Romney favors a state-by-state approach, which we think inevitably leads to inequity. Even if we bought the idea that a patchwork of programs was best, the Massachusetts experience is not that instructive.
Massachusetts drew on state money from a tax on providers, employers and insurers. The Bay State also relied on federal Medicaid money (and Romney backs a House budget that would limit future growth in Medicaid spending). And Massachusetts is a relatively affluent state with a small percentage of people without health insurance. Southern states, in particular, with their large numbers of uninsured people, would have to increase taxes, perhaps substantially, to do what Massachusetts did.
The main elements of Romney’s plan:
Health insurance plans bought by individuals would be tax deductible. We favor this, but it would not expand coverage that much because lower income people generally pay very little — or no — federal income tax.
Public-private partnerships, exchanges, subsidies to help the uninsured, high-risk pools for people who suffer from chronic conditions, coverage for people with pre-existing conditions. But there are scant details on how any of this would work.
Tort reform. By all means, let’s limit defensive medicine practiced simply to avoid a lawsuit. But most studies show it only accounts for a small fraction of total health care spending, about 2.4 percent or $55.6 billion in 2008 dollars. “As a percent of the total, it’s not going to change the system,” Robert Laszewski, a consultant and former health insurance executive, told Boulton.
Selling insurance across state lines. We’d favor the idea conceptually, but there is evidence that it may not do much to lower costs. In three states that allow the practice, the laws have been unsuccessful, a recent brief by the Center on Health Insurance Reform at Georgetown University shows.

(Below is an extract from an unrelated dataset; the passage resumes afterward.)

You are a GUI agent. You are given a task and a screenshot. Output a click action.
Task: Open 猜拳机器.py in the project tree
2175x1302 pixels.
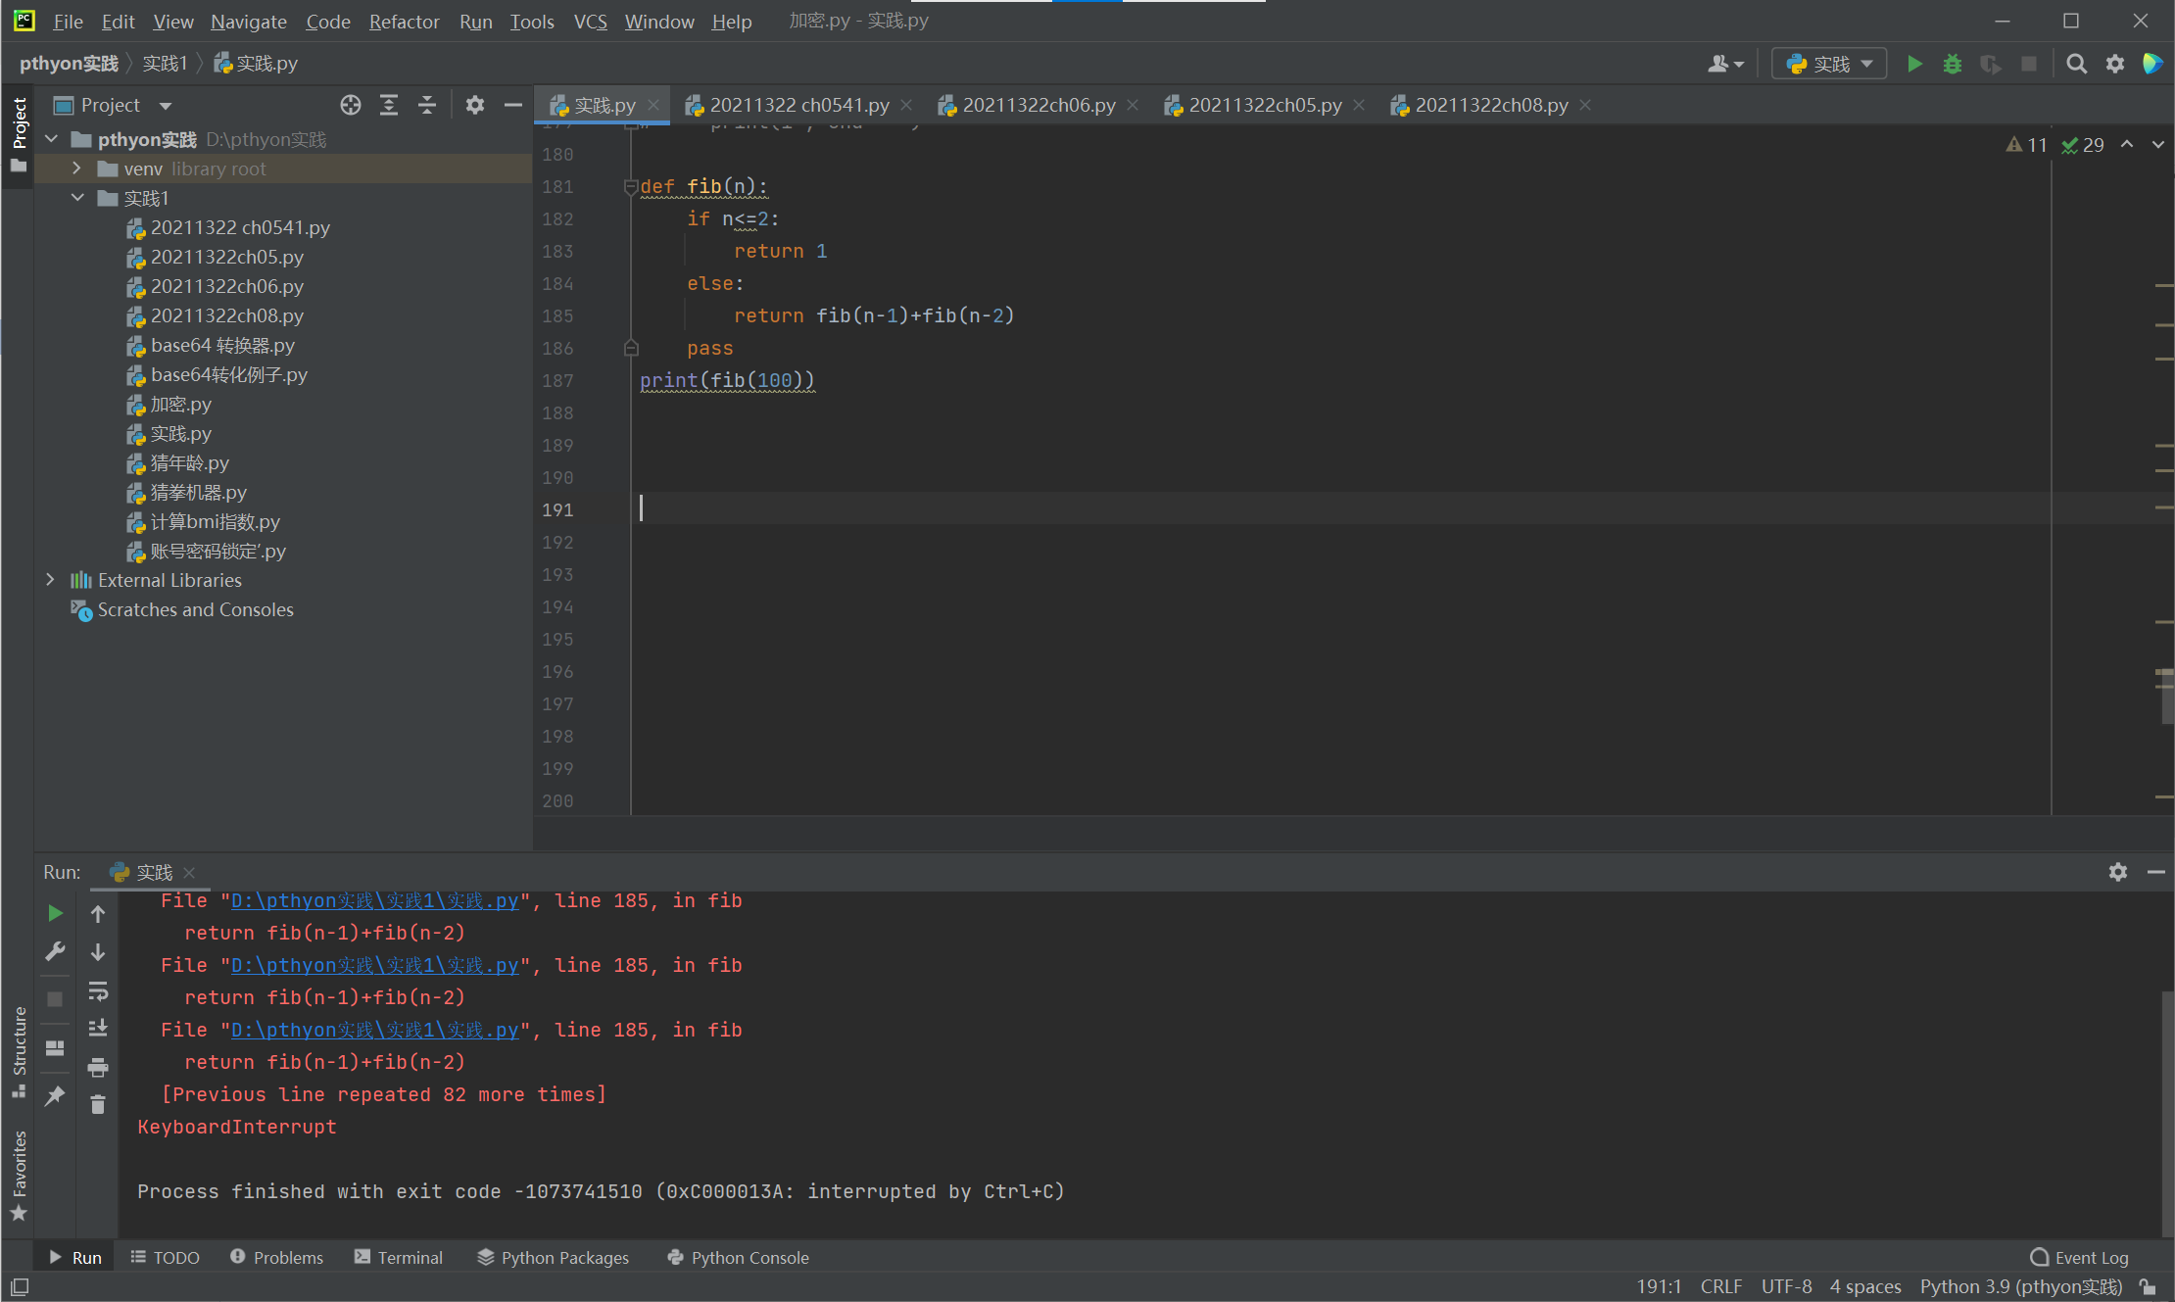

Allowing small business to form purchasing pools, such as association health plans. There is almost no value in such ideas, experts say. “We already buy insurance in bulk,” Laszewski said. “It’s called Blue Cross. It’s called UnitedHealthcare. … When we talk about selling insurance across state lines and association health plans as solutions, insurance executives laugh out loud,” he added.
Medicaid block grants. While we favor giving states more wiggle room for experimentation in this federal-state program, there is a legitimate fear that a block grant approach means less money over time for insuring the poor, disabled and aged.
Romney had the right idea in Massachusetts, but the hard right turn taken by his party forced him to put that idea back on the shelf and pick from an old Republican wish list. What he’s left with is a bag full of stale ideas.
Obamacare is far from perfect. It expanded coverage massively without fully dealing with health care’s cost beyond theoretical arguments. Nonetheless, the best approach is to salvage the Affordable Care Act — not throw it out.